Merkur steht am 4. in unterer Konjunktion und wechselt damit von der Abend- zur Morgenseite des Himmels und entfernt sich anschließend in westlicher von der Sonne. Am 23. steht Merkur mit einem Abstand von 21,8° in größter westlicher Elongation. Da die Verbindungslinie Merkur-Sonne den südöstlichen Horizont noch in einem ausreichend steilen Winkel schneidet, verabschiedet sich der sonnennächste Planet mit einer Morgensichtbarkeit aus dem alten Jahr. Die erste Gelegenheit, den gelblichen Planeten für rund 10 Minuten tief in der südöstlichen Morgendämmerung zu sehen, bietet sich am 11. Dezember. Zwischen den 18. und den 24. kann mit einer maximalen Sichtbarkeitsdauer von mehr als 60 Minuten gerechnet werden, was ausreicht, um Merkur auch unter Normalbedingungen gut zu sehen. Nach dem 24. wird Merkur schneller und beginnt, die Sonne wieder einzuholen, was eine Abnahme der Sichtbarkeitsdauer zur Folge hat. Immerhin kann Merkur am letzten Tag des Jahres noch gute 30 Minuten gesehen werden. Eine gute Aufsuchhilfe ist am 22. die schmale, abnehmende Mondsichel rechts vom Merkur. Der Merkuruntergang verfrüht sich von 6:36 Uhr am 11. bis auf 7:36 Uhr am 18. und verspätet sich bis zum letzten Tag des Jahres auf 7:04 Uhr.

Mond, Merkur und Saturn morgens am 22. Dezember

Sichtbarkeitsdiagramm Merkur



Venus

Venus wird zum Jahresende hin zu einer auffälligen Erscheinung am Abendhimmel. Sie bewegt sich durch den Schütze und erreicht im letzten Monatsdrittel den Steinbock. Dabei gewinnt sie an Höhe, was sich auf ihre Sichtbarkeitsdauer auswirkt: Zu Monatsbeginn noch für 1½ Stunden sichtbar kann die Venus zum Jahresende hin schon 3 Stunden am Abendhimmel gesehen werden. Der Venusuntergang verspätet sich von 18:03 Uhr am 1. über 18:35 Uhr am 15. bis auf 19:24 Uhr zu Silvester.

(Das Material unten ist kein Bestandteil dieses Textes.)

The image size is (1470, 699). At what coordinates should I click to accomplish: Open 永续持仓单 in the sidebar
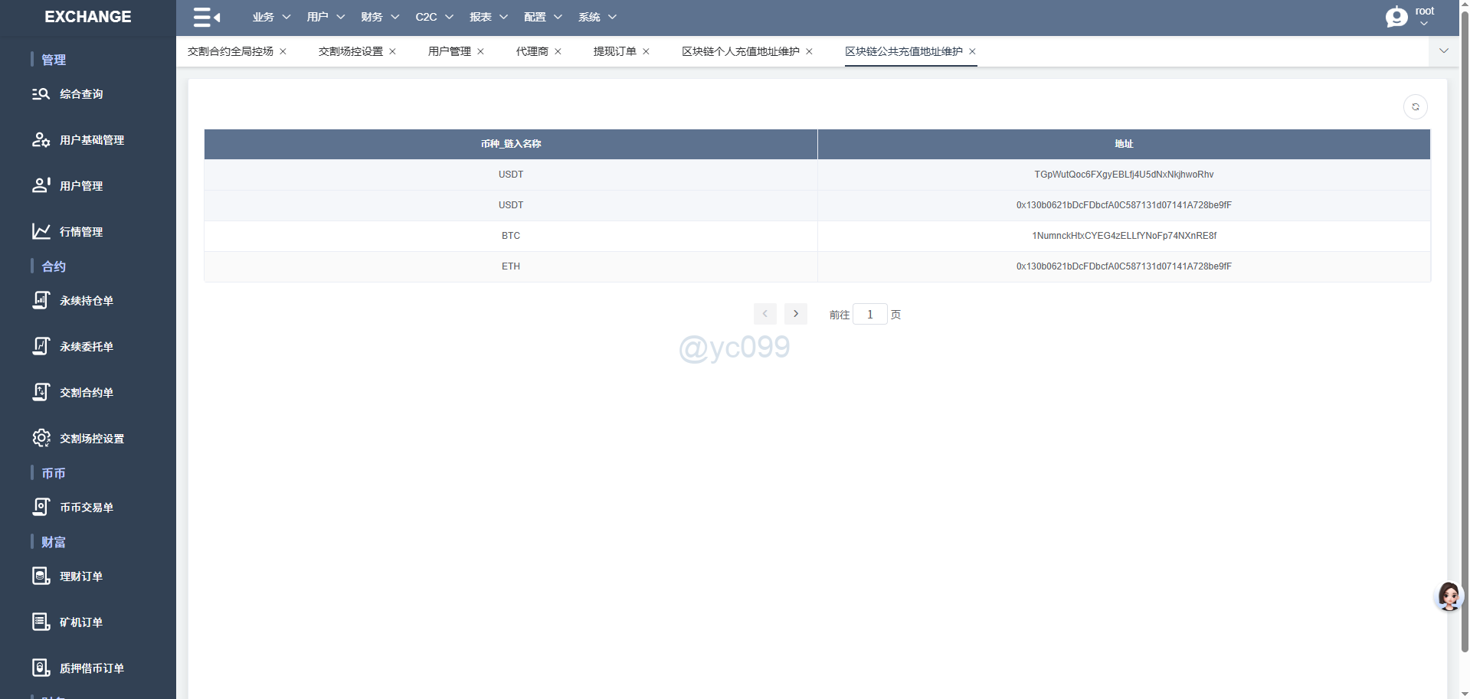pyautogui.click(x=86, y=301)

Mond und Venus abends am 27. Dezember

Sichtbarkeitsdiagramm Venus



Mars

Mars erobert nun langsam den Abendhimmel. Er bremst seine rechtläufige Bewegung im Sternbild Löwe langsam ab, ein Hinweis auf die kommende Opposition am 3. März 2012. Das macht sich auch an der deutlich steigenden Marshelligkeit bemerkbar. Zu Monatsbeginn ist Mars noch so hell wie Aldebaran im Stier, zum Monatsende übertrifft der rote Planet sogar schon Beteigeuze im Orion. Der Marsaufgang verfrüht sich von 23:44 Uhr am 1. über 23:20 Uhr am 15. bis auf 22:43 Uhr am letzten Tag des Jahres.

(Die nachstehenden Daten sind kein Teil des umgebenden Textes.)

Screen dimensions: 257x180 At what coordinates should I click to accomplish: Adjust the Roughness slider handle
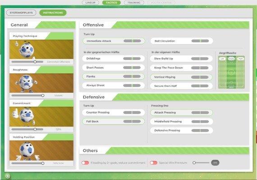(x=43, y=95)
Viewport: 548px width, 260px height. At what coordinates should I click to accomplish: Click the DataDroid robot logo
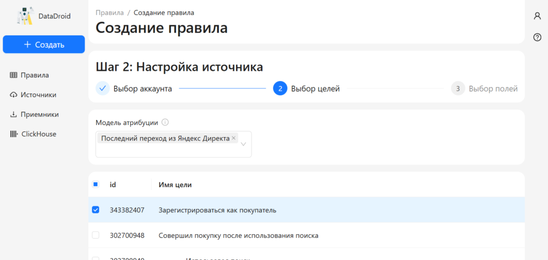pos(25,16)
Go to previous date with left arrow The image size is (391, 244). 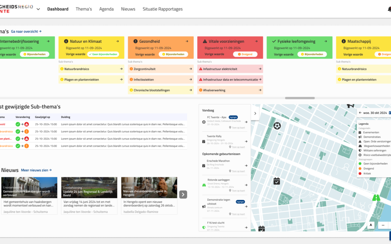(360, 113)

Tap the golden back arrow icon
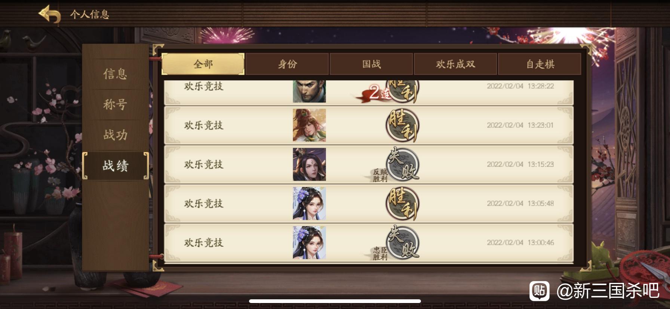[x=49, y=14]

Mond, Mars und Saturn morgens am 17. Dezember

Sichtbarkeitsdiagramm Mars



Jupiter

Jupiter im Sternbild Widder kann weiterhin von Dunkelheitseinbruch an bis in die frühen Morgenstunden gesehen werden. Nicht lange nach Sonnenuntergang taucht er in der Dämmerung als heller Punkt hoch im Südosten auf. Der helle Riesenplanet bremst seine rückläufige Bewegung im Widder ab und wird am 27. wieder rechtläufig. Der Jupiteruntergang verfrüht sich von 4:51 Uhr am 1. über 3:51 Uhr am 15. bis auf 2:48 Uhr am letzten Tag des Jahres.

Mond und Jupiter abends am 6. Dezember

Sichtbarkeitsdiagramm Jupiter



Saturn

Saturn in der Jungfrau läßt das Jahr am Morgenhimmel ausklingen. Der gelbliche Ringplanet baut seine Morgensichtbarkeit von 3 Stunden zu Monatsbeginn auf fast 5½ Stunden am Jahresende aus. Wenn es morgens hell wird, erreicht Saturn gerade seine Höchststellung im Süden. Der Saturnaufgang erfolgt am 1. um 4:08 Uhr, am 15. um 3:20 Uhr und am 31. um 2:24 Uhr.